Aku Tak Bisa Melupakan Engkau,
Jarum Patah Kau Jadikan Peniti
Oleh : Abdurrahman
S
|
ulaiman Sambas, sastrawan dari Kota
Kerang, Tanjungbalai. Kini, ia menjalani hidupnya dengan bersahaja
sembari mereguk manisnya madu seni sastra. Tinggal di rumah yang sederhana di
kawasan Tembung, Percut Sei Tuan, Deliserdang, tak membuatnya mengeluh. Ia pun
terus berkarya.
“Karya sastra,
bagi saya, sebuah seni yang membuat seseorang lebih leluasa menyampaikan
aspirasi,” ujarnya di awal bincang sore, akhir Agustus 2013.
Sastrawan
kelahiran 27 Juni 1945 ini kemudian berkisah tentang masa mudanya, yang
kesemuanya bergelayut di ranah sastra.

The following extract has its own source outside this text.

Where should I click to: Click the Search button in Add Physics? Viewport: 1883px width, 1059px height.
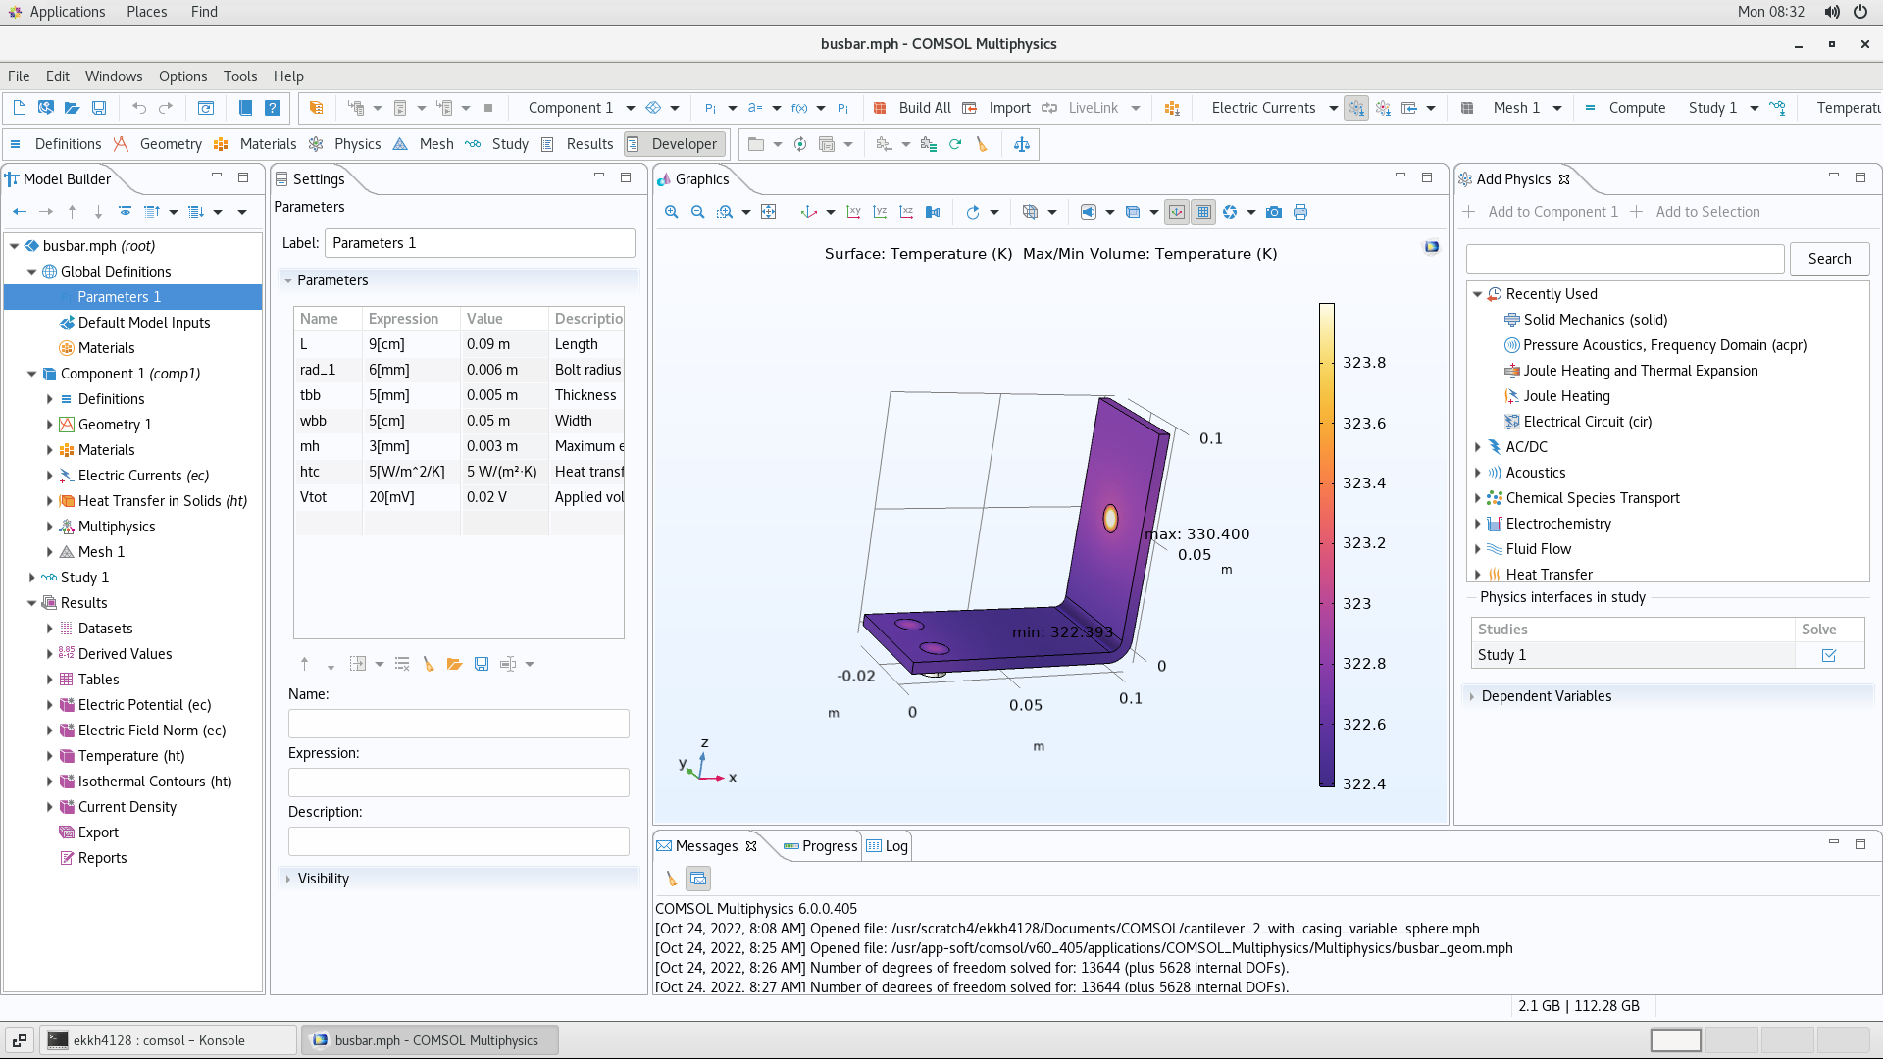1829,259
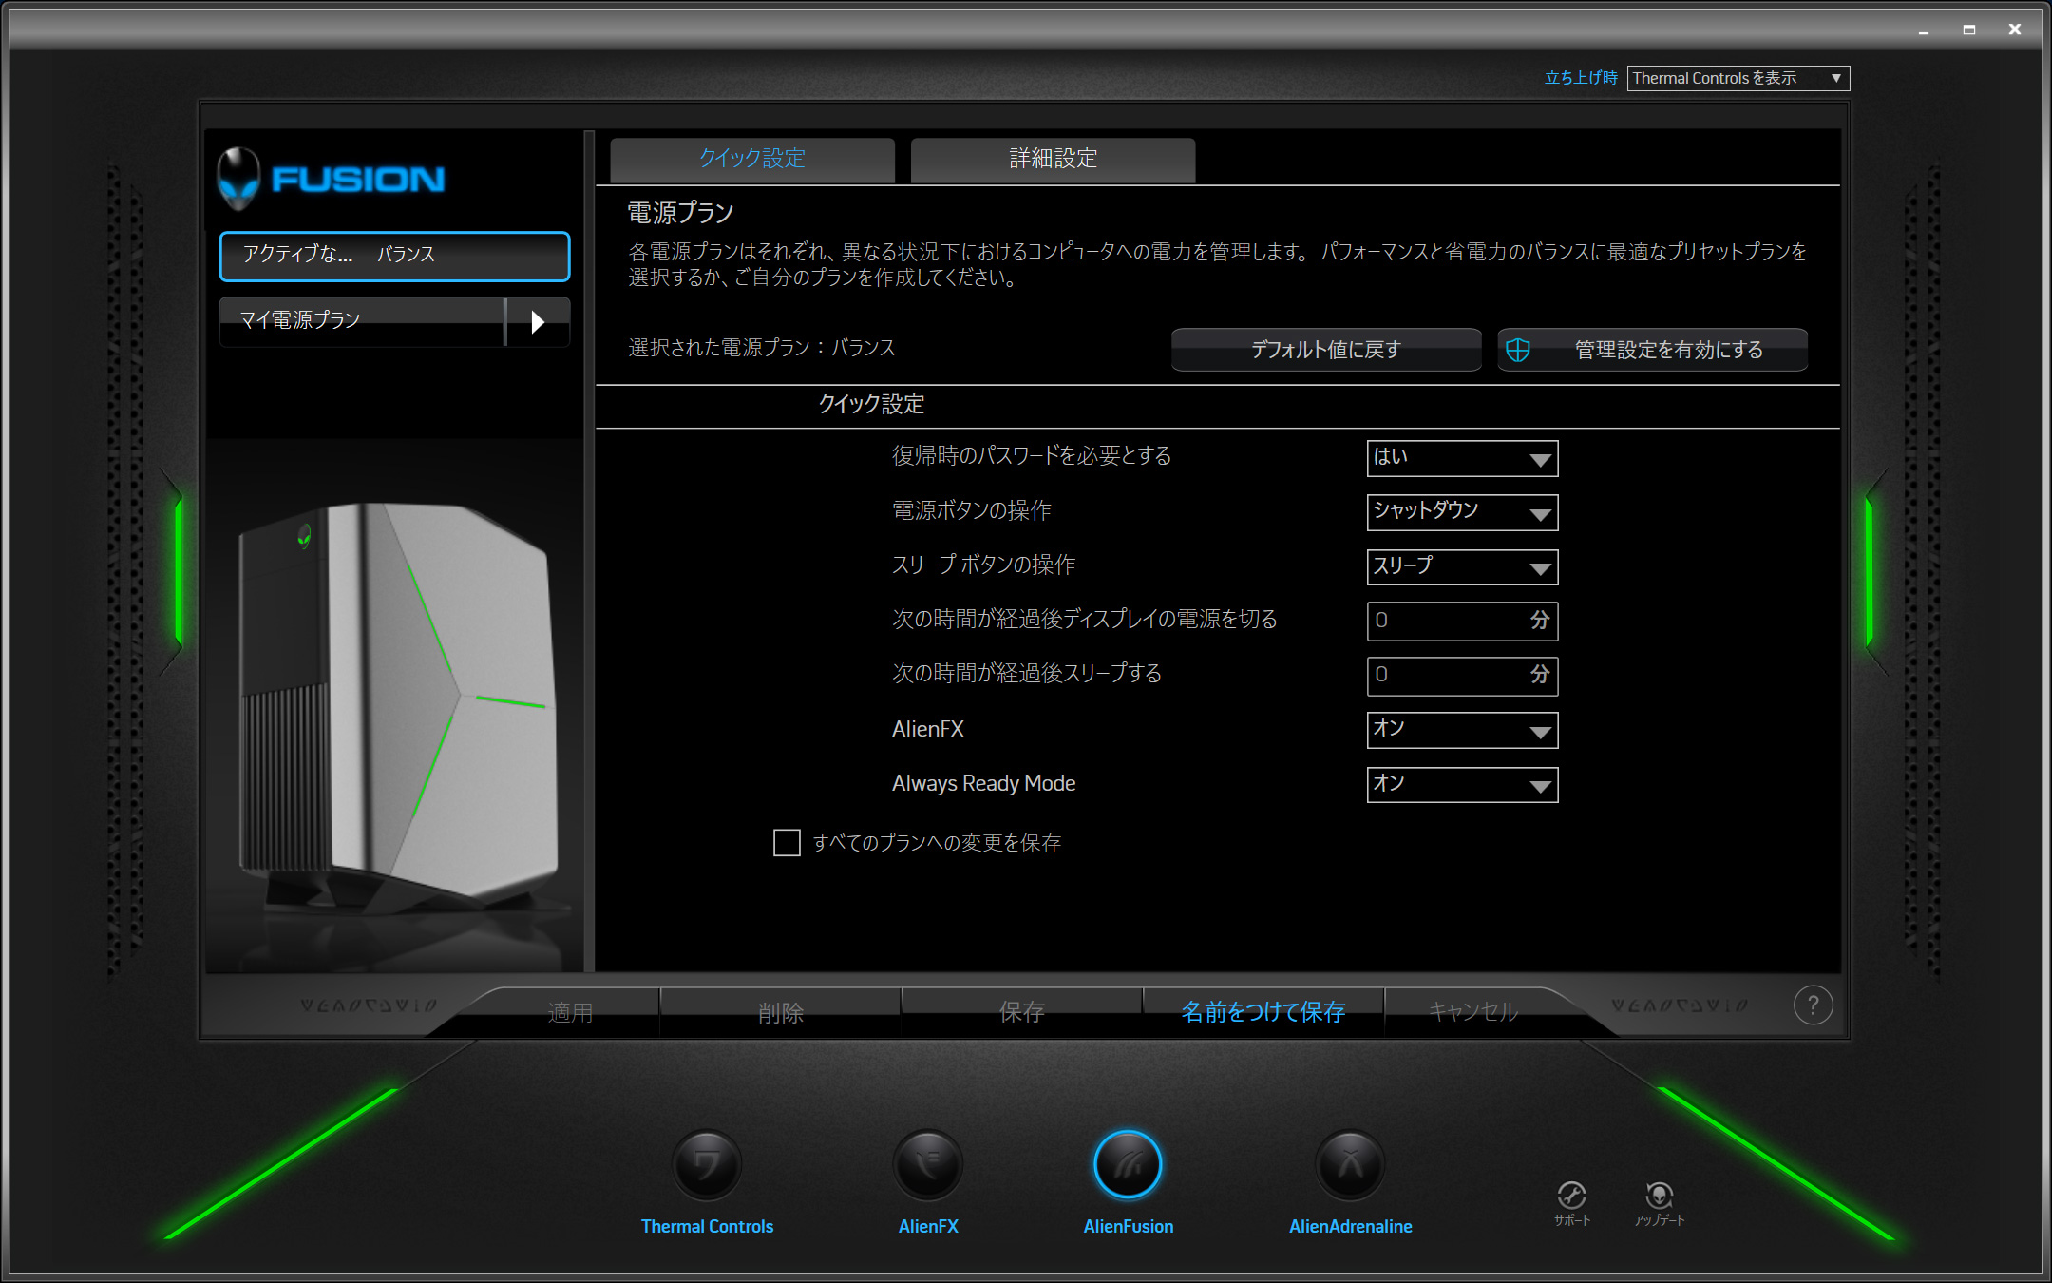Click the display power-off minutes field
Image resolution: width=2052 pixels, height=1283 pixels.
point(1446,621)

Ya, sosok inilah pendiri
Kelompok Sastrawan Kembang Karang Tanjungbalai pada 16 Juli 1967.
Ia
juga menambahkan, lewat karya sastra bisa dilakukan pembentukan maupun
pembenahan karakter anak bangsa. Karena, sastra itu sendiri lahir dari
kehidupan manusia. Seseorang akan lebih terangsang membaca, ketika untaian
kalimat itu indah dan sarat.
Dunia
sastra baginya, adalah upaya menyajikan sesuatu atau hal yang biasa menjadi
luar biasa. Apalagi bisa menjadi pencerahan bagi pembacanya. Untuk itu, bagi
pelaku dunia sastra, selain talenta, hal yang harus dilakukan adalah dengan
banyak membaca karya orang lain. Hal itu akan menambah khasanah dan mutu
tulisan ketika dinikmati pembaca.
Disinggung
mengenai model karya sastra zaman dahulu dan sekarang, menurut pendapatnya,
terlihat perbedaan jelas. Kalau karya dahulu, sifatnya konvensional. Alurnya
banyak lurus, mengungkapkan atau bercerita sedetail mungkin. Sedangkan karya
sastra masa kini, dominan bersifat kontemporer. Banyak karya sastra yang tak
tunduk pada alur, sehingga terkesan absrud.
“Mungkin
karena penulisnya tidak sempat merenung, sehingga lahir karya-karya absurd,”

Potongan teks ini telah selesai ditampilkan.